POETRY BY RICHARD FOERSTER
WHAT WAS GIVEN
What was given came without
the usual reasonsthe earth
that day having completed
no meaningful circuit of the sun.
The giving should have
been cause enough
for surprise, or that hidden beneath
patterned folds of wrap,
within
a box large as any man's bewilderment,
waited some unknown thing,
purchased
after long labor. How undeserved,
that unreciprocated moment,
when all the twisted paths
they'd walked together
and alone,
seemed to brighten at the first tug
on the bow, the paper hinging
out
like doors, the lid ready to come undone
as one stood there, still
too frightened to peer inside.
Richard Foerster was born
in the Bronx, New York, and attended Fordham University and the University
of Virginia.
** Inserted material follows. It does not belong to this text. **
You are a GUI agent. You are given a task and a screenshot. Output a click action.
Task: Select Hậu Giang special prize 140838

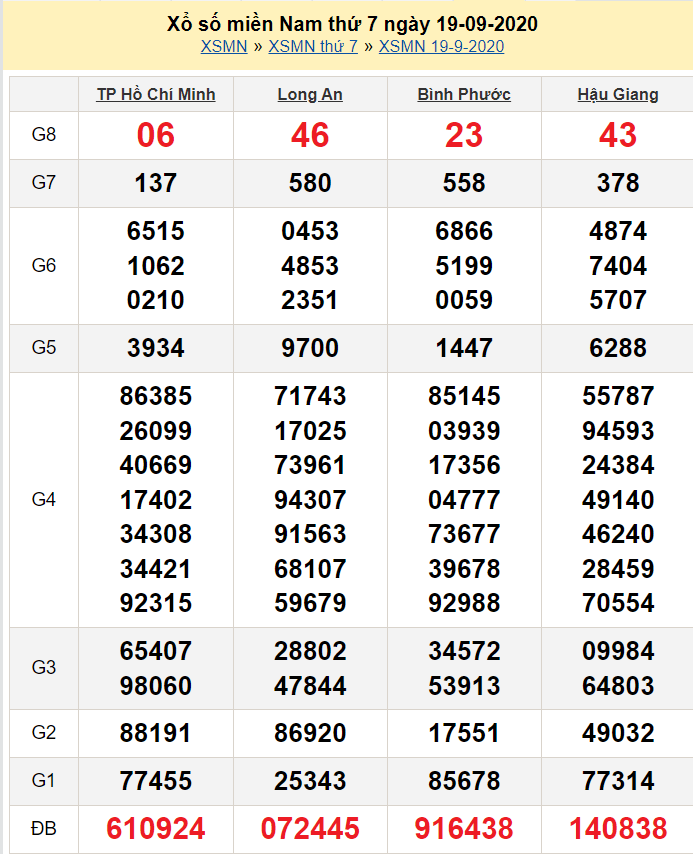coord(618,829)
He is the author of four collections, Sudden Harbor
and Patterns of Descent (both published by Orchises
Press); Trillium (BOA Editions, 1998), which received
Honorable Mention for the 2000 Poets' Prize; and Double Going,
which BOA will bring out in January 2002. Other honors include the
"Discovery"/The Nation Award, Poetry
magazine's Bess Hokin Prize, fellowships from the National Endowment
for the Arts and the Maine Arts Commission, and the 2000/2001 Amy
Lowell Poetry Travelling Scholarship. He has worked as a lexicographer,
educational writer, typesetter, and as the editor of the literary
magazine Chelsea. He currently lives in York Beach, Maine.